Cornie got the look of a man who knows he is trapped.

He had been a good spy when we had had no reason to worry about him. He had been just plain old Cornie, friendly stablekeeper, whom we had tipped a little extra and talked around no more nor less than anyone else outside the Company. He had been under no pressure. He hadn’t had to be anything but himself.

“You got me all wrong, Elmo. Honest. I don’t never get involved in politics. The Lady or the Whites, it’s all the same to me. Horses need feeding and stabling no matter who rides them.”

“Reckon you’re right there, Cornie. Excuse me for being suspicious.” Elmo winked at One-Eye.

“That’s the Amador where those fellows are staying, Elmo. You better go over there before somebody tells them you’re in town. Me, I’d better start getting this place cleaned up.”

“We’re in no hurry, Cornie. But you go ahead with whatever you’ve got to do.”

Cornie eyed us. He went a few steps toward what was left of his stable. He looked us over. Elmo considered him blandly. One-Eye lifted his horse’s left foreleg to check its hoof. Cornie ducked into the ruin. “One-Eye?” Elmo asked.

“Right on out the back. Heeling and toeing.”

Elmo grinned. “Keep your eye on him. Croaker, take notes. I want to know who he tells. And who they tell. We gave him something that ought to spread like the clap.”

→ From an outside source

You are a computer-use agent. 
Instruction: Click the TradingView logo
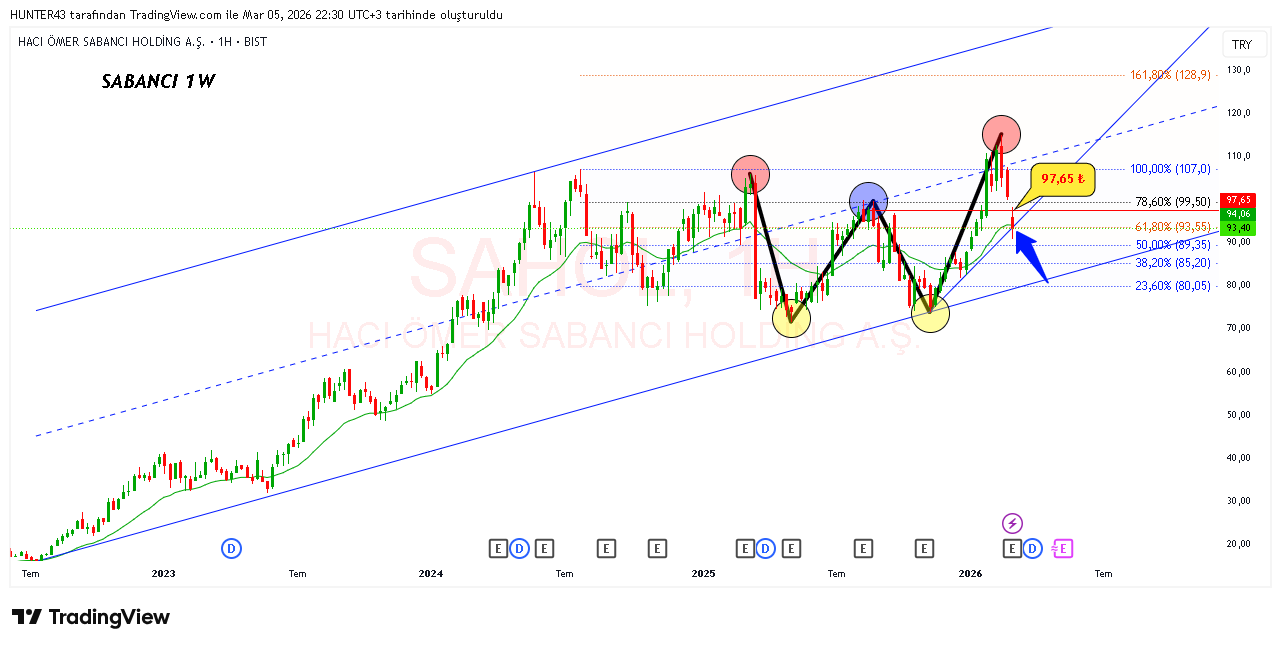point(91,617)
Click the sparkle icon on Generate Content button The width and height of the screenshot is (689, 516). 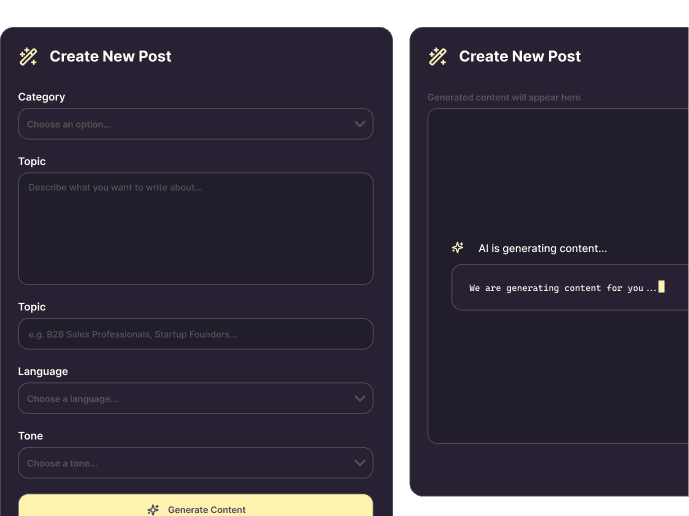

“Zouad was a dead man from the minute Raven named his name,” I told One-Eye. “Maybe from the minute he did whatever it was back when.”

One-Eye grunted, discarded. Candy picked up and spread. One-Eye cursed. “I can’t play with these guys, Croaker. They don’t play right,”

Elmo galloped up the street, dismounted. “They’re moving in on that whorehouse. Got something for me, One-Eye?”

The list was disappointing. I gave it to Elmo. He cursed, spat, cursed again. He kicked the planks we were using as a card table. “Pay attention to your damned jobs.”